TRY IT: Would you please copy every line of the material that follows, exactly as it reads?

PROVIDED DATA:

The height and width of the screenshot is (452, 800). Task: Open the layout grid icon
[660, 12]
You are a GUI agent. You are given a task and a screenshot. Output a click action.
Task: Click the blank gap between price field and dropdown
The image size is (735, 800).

TASK ANSWER:
The height and width of the screenshot is (452, 800). Task: Open the layout grid icon
[660, 12]
You are a GUI agent. You are given a task and a screenshot. Output a click action.
Task: Click the blank gap between price field and dropdown
The image size is (735, 800).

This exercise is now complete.